Each entry below is to be copied verbatim, with no line missing.
○ ○ ○
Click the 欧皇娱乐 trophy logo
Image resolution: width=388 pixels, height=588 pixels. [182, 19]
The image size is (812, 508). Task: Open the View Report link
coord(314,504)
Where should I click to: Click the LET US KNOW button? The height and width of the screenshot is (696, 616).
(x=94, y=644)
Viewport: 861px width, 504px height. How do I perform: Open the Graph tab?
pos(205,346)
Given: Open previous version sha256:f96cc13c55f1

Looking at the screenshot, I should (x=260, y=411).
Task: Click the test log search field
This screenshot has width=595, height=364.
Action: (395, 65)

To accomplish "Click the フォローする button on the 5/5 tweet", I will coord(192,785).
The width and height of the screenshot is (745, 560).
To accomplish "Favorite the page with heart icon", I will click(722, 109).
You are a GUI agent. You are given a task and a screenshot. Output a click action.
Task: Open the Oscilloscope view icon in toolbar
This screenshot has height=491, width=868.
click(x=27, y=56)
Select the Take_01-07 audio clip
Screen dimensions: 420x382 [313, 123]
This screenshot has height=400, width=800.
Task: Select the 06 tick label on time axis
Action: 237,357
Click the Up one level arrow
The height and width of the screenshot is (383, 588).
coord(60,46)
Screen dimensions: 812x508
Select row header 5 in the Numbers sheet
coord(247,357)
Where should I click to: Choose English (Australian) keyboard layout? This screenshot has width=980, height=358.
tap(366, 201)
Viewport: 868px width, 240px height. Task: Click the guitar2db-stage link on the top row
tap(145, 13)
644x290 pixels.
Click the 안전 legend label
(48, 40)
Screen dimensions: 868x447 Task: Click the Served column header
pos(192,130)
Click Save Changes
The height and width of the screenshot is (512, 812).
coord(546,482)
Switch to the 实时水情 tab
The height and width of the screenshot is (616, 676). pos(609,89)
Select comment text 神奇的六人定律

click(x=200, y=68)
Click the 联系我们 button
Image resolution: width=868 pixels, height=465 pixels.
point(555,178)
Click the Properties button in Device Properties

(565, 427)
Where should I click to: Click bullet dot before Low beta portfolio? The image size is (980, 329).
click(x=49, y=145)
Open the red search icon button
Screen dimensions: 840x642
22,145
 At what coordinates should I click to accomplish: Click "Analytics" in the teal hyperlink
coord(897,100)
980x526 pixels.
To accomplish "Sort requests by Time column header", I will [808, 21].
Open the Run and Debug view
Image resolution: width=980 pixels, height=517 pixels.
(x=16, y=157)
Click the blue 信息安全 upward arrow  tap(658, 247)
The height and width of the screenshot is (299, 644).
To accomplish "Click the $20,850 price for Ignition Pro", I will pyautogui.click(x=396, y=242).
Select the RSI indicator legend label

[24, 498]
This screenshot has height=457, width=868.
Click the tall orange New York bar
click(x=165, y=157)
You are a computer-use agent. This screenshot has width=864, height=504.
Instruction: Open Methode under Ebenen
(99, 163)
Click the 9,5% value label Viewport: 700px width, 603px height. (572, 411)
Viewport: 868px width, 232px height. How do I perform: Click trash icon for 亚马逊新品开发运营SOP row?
○ ○ ○
COMPLETED EXERCISE:
Click the 欧皇娱乐 trophy logo
Image resolution: width=388 pixels, height=588 pixels. [182, 19]
The image size is (812, 508). Task: Open the View Report link
coord(314,504)
Where should I click to: Click the LET US KNOW button? The height and width of the screenshot is (696, 616).
(x=94, y=644)
Viewport: 861px width, 504px height. How do I perform: Open the Graph tab?
pos(205,346)
Given: Open previous version sha256:f96cc13c55f1

Looking at the screenshot, I should (x=260, y=411).
Task: Click the test log search field
This screenshot has width=595, height=364.
Action: (395, 65)

To accomplish "Click the フォローする button on the 5/5 tweet", I will coord(192,785).
The width and height of the screenshot is (745, 560).
To accomplish "Favorite the page with heart icon", I will click(722, 109).
You are a GUI agent. You are given a task and a screenshot. Output a click action.
Task: Open the Oscilloscope view icon in toolbar
This screenshot has height=491, width=868.
click(x=27, y=56)
Select the Take_01-07 audio clip
Screen dimensions: 420x382 [313, 123]
This screenshot has height=400, width=800.
Task: Select the 06 tick label on time axis
Action: 237,357
Click the Up one level arrow
The height and width of the screenshot is (383, 588).
coord(60,46)
Screen dimensions: 812x508
Select row header 5 in the Numbers sheet
coord(247,357)
Where should I click to: Choose English (Australian) keyboard layout? This screenshot has width=980, height=358.
tap(366, 201)
Viewport: 868px width, 240px height. Task: Click the guitar2db-stage link on the top row
tap(145, 13)
644x290 pixels.
Click the 안전 legend label
(48, 40)
Screen dimensions: 868x447 Task: Click the Served column header
pos(192,130)
Click Save Changes
The height and width of the screenshot is (512, 812).
coord(546,482)
Switch to the 实时水情 tab
The height and width of the screenshot is (616, 676). pos(609,89)
Select comment text 神奇的六人定律

click(x=200, y=68)
Click the 联系我们 button
Image resolution: width=868 pixels, height=465 pixels.
point(555,178)
Click the Properties button in Device Properties

(565, 427)
Where should I click to: Click bullet dot before Low beta portfolio? The image size is (980, 329).
click(x=49, y=145)
Open the red search icon button
Screen dimensions: 840x642
22,145
 At what coordinates should I click to accomplish: Click "Analytics" in the teal hyperlink
coord(897,100)
980x526 pixels.
To accomplish "Sort requests by Time column header", I will [808, 21].
Open the Run and Debug view
Image resolution: width=980 pixels, height=517 pixels.
(x=16, y=157)
Click the blue 信息安全 upward arrow  tap(658, 247)
The height and width of the screenshot is (299, 644).
To accomplish "Click the $20,850 price for Ignition Pro", I will pyautogui.click(x=396, y=242).
Select the RSI indicator legend label

[24, 498]
This screenshot has height=457, width=868.
Click the tall orange New York bar
click(x=165, y=157)
You are a computer-use agent. This screenshot has width=864, height=504.
Instruction: Open Methode under Ebenen
(99, 163)
Click the 9,5% value label Viewport: 700px width, 603px height. (572, 411)
Viewport: 868px width, 232px height. How do I perform: Click trash icon for 亚马逊新品开发运营SOP row?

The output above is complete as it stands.